- **Input for this task**:
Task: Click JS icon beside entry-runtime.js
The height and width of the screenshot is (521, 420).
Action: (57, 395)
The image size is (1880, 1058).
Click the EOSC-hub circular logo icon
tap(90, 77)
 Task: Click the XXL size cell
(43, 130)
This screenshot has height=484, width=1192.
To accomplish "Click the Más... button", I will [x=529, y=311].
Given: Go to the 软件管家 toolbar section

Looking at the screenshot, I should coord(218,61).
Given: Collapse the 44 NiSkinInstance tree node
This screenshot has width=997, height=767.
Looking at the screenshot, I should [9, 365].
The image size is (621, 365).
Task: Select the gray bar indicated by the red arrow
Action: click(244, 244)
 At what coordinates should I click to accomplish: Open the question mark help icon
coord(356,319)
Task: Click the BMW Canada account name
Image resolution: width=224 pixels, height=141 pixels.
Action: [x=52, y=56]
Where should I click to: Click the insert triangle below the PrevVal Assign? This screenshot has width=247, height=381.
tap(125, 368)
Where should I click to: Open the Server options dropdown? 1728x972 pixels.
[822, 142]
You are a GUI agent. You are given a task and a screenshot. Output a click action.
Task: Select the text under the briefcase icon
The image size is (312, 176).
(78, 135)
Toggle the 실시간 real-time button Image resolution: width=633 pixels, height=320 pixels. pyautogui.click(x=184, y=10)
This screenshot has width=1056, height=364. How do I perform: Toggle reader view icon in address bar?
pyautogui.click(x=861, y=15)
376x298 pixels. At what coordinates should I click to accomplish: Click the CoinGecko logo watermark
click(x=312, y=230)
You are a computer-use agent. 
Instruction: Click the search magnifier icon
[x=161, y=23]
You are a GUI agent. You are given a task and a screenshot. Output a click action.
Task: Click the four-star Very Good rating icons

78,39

- **Set exercise**: Rewrite the listing above with "GUI agent" replaced by "desktop assistant" and everything else left unchanged.

- **Expected answer**:
Task: Click JS icon beside entry-runtime.js
The height and width of the screenshot is (521, 420).
Action: (57, 395)
The image size is (1880, 1058).
Click the EOSC-hub circular logo icon
tap(90, 77)
 Task: Click the XXL size cell
(43, 130)
This screenshot has height=484, width=1192.
To accomplish "Click the Más... button", I will [x=529, y=311].
Given: Go to the 软件管家 toolbar section

Looking at the screenshot, I should coord(218,61).
Given: Collapse the 44 NiSkinInstance tree node
This screenshot has width=997, height=767.
Looking at the screenshot, I should [9, 365].
The image size is (621, 365).
Task: Select the gray bar indicated by the red arrow
Action: click(244, 244)
 At what coordinates should I click to accomplish: Open the question mark help icon
coord(356,319)
Task: Click the BMW Canada account name
Image resolution: width=224 pixels, height=141 pixels.
Action: [x=52, y=56]
Where should I click to: Click the insert triangle below the PrevVal Assign? This screenshot has width=247, height=381.
tap(125, 368)
Where should I click to: Open the Server options dropdown? 1728x972 pixels.
[822, 142]
You are a desktop assistant. You are given a task and a screenshot. Output a click action.
Task: Select the text under the briefcase icon
The image size is (312, 176).
(78, 135)
Toggle the 실시간 real-time button Image resolution: width=633 pixels, height=320 pixels. pyautogui.click(x=184, y=10)
This screenshot has width=1056, height=364. How do I perform: Toggle reader view icon in address bar?
pyautogui.click(x=861, y=15)
376x298 pixels. At what coordinates should I click to accomplish: Click the CoinGecko logo watermark
click(x=312, y=230)
You are a computer-use agent. 
Instruction: Click the search magnifier icon
[x=161, y=23]
You are a desktop assistant. You are given a task and a screenshot. Output a click action.
Task: Click the four-star Very Good rating icons

78,39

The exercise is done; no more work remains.